I also enjoyed the round where the quizmaster would read lines from a movie and we had to answer with the movie name and the actor saying the lines. Those were not always easy but I had a knack for them.
posted by aabbbiee at 11:09 AM on April 29, 2016


I went to a trivia night once where there was a smelling-based round! They had several spice jars with the labels covered, and your team sent a representative up to guess the spices by smell. It was unusual and fun! Downsides were that it took a long time because all the representatives had to take turns smelling, and also they used kind of old spices so some of them didn't really smell like anything.
posted by aka burlap at 11:19 AM on April 29, 2016


I'm designing some trivia night rounds for our local fundraiser and the one visual category I've been working on this time is "Who's Missing"?

You present a picture of a famous group with one member blocked out.

You can ramp this up pretty quickly, starting with stuff like {Mount Rushmore - Roosevelt} or {The Beatles - Ringo Starr}, then move on to things like {Led Zeppelin - John Paul Jones} or {The Jackson 5 - Tito} and ending up with {Backstreet Boys - any of them} or {The Pac-Man Ghosts - Blinky}
posted by JoeZydeco at 11:40 AM on April 29, 2016


I dislike those "put people/things in order" rounds because if you mess one up, you've messed up a bunch more.

I went to Geek Bowl X this year, and one of the fun visual rounds was when they took a well-known image and photoshopped something out of it (or replaced it with something else), so you have to tell them what was removed.

There was also a fantastic audio round where they hired the world's only heavy metal mariachi band (Metalachi!) to play cover songs, and you had to guess what they were (I can't remember if they even had words or not). Now, not everyone can hire Metalachi, but you could still do wacky covers and have people do the name AND artist who made it famous.

Another fantastic thing they did was to hire kids to act out movies from 2006 (Talladega Nights, Idiocracy, Dreamgirls, etc.). You could scale it down by giving snippets of dialogue from movies, which I always enjoy in pub quiz.

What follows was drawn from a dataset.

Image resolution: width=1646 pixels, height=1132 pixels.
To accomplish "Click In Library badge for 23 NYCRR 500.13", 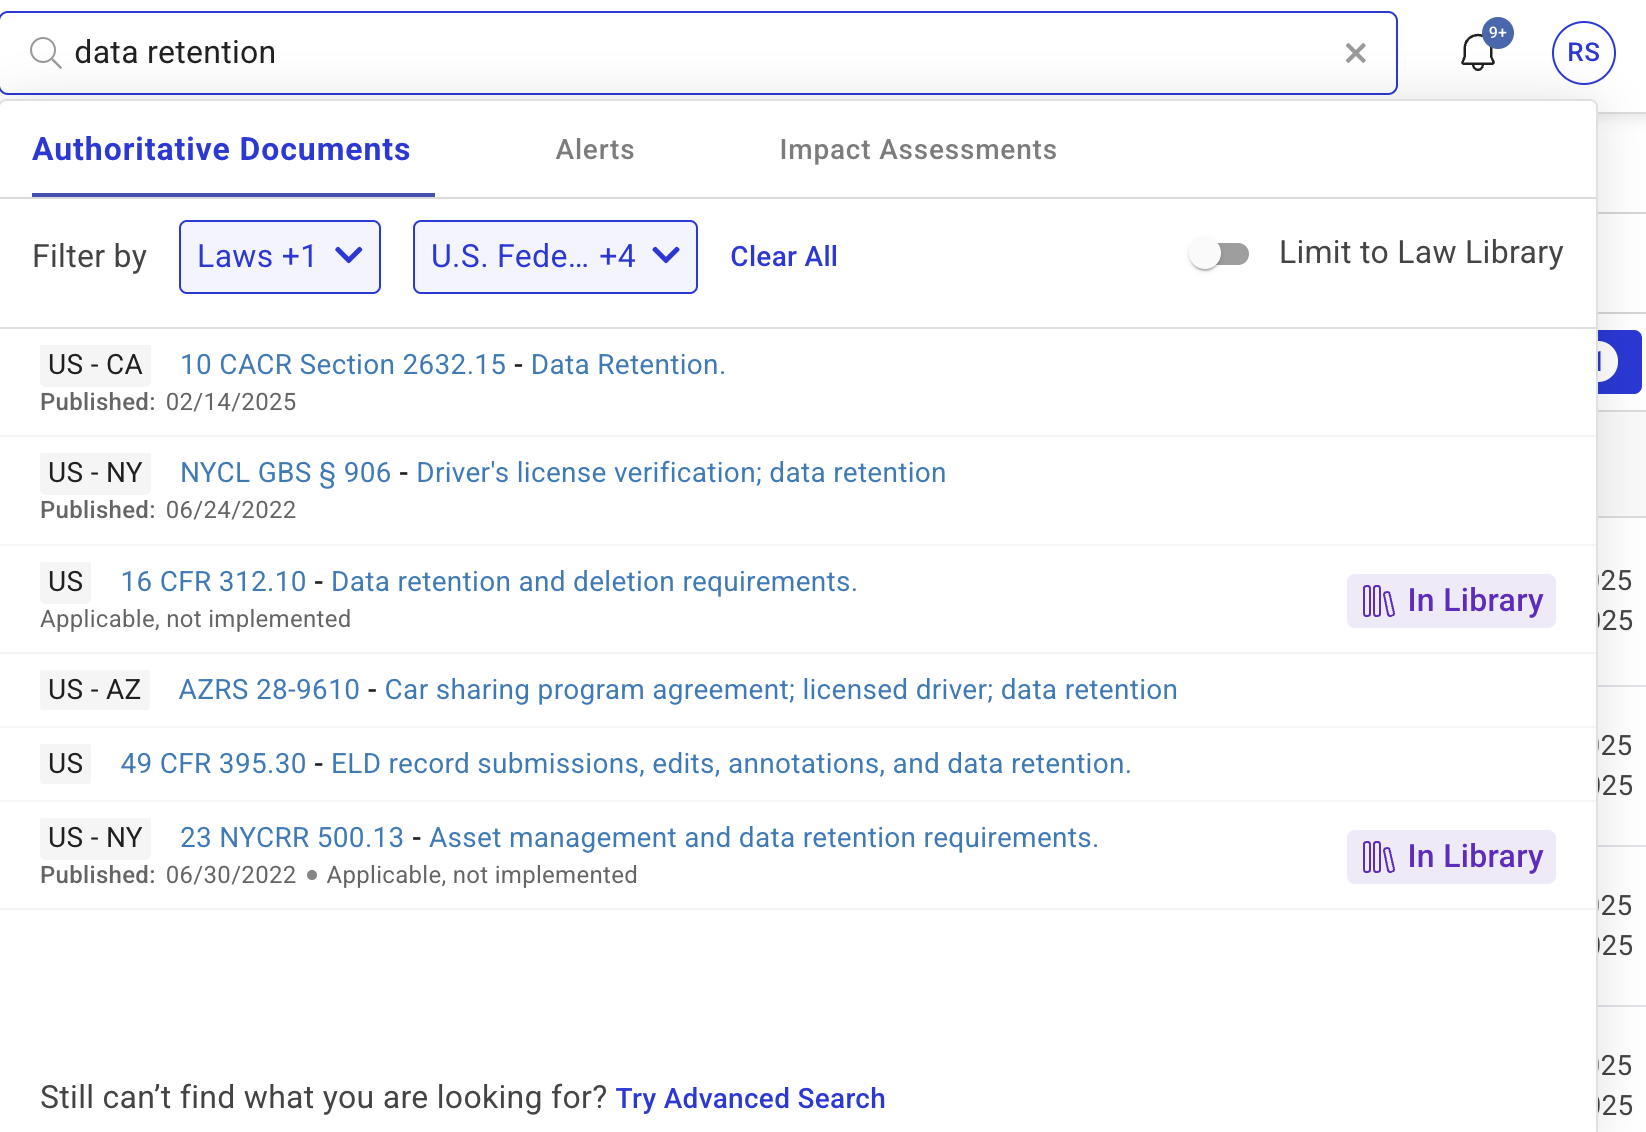I will tap(1451, 857).
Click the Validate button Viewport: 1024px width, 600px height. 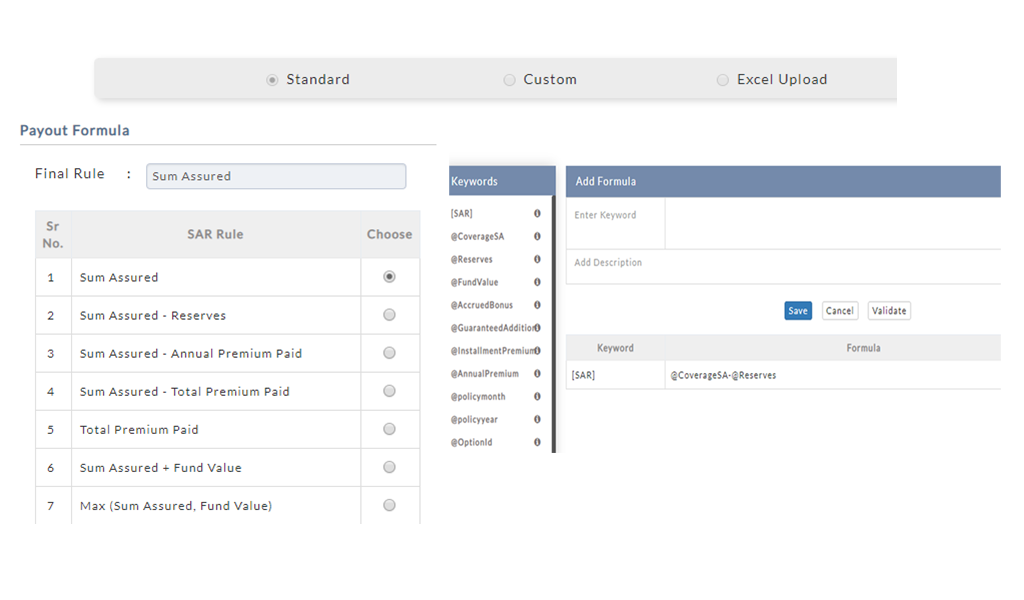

I can tell you what NOT to do: a round based on smell. You do not want to know about the rest of that anecdote. No, no, no.
posted by St. Hubbins at 1:44 PM on April 29, 2016


A round I quite liked was guess the language being spoken. In my case it was people reading the same opening lines of the Bible. You could find another audiobook in several languages or perhaps find sample sentences from some sort of reference material - Wikipedia, language learning sites?
posted by HE Amb. T. S. L. DuVal at 2:17 PM on April 29, 2016


a couple of ideas from our local movie trivia night:

* Who can guess the fastest? Host starts by listing actors in a well known movie, BUT starts from the bottom of the cast list and goes upwards until a team makes a guess.
* movie clip is played, BUT audio is from one movie, and video from another. You have to guess both.
* N-degrees of separation: 2 actors have never acted in a movie together (or in a *really, really* obscure one), you have to link them together by their work in other movies with common actors. Example: Connect Laura Linney and Nicholas Cage. So, Laura Linney was in "The Truman Show" with Ed Harris, who was in "The Rock" with Nicholas Cage. The fewer connections it takes, the more points you get.
posted by alchemist at 1:15 AM on April 30, 2016


My favorite trivia dude does a round called "Chemical States," where he reads off elements from the periodic table and names of U.S. states, and the abbreviations spell a word. For example, "Chromium Iodine Maine" spells "Cr-I-ME — crime." The round usually had ~10 questions, and the spelled-out words were part of a theme. Guess the theme and get bonus points!
posted by Charity Garfein at 3:47 PM on April 30, 2016


I was at trivia a little ways back, if I'm remembering correctly, they had a round where you had to listen to music and identify the songs. The gimmick for this round was that they'd play two songs with the same name at the same time (overlapping the music) and you had to identify the name of the songs and both artists.

It doesn't sound like it'd be hard, but it really kinda was because of the way you'd try to focus on one song that you knew you knew, but the other would keep distracting you.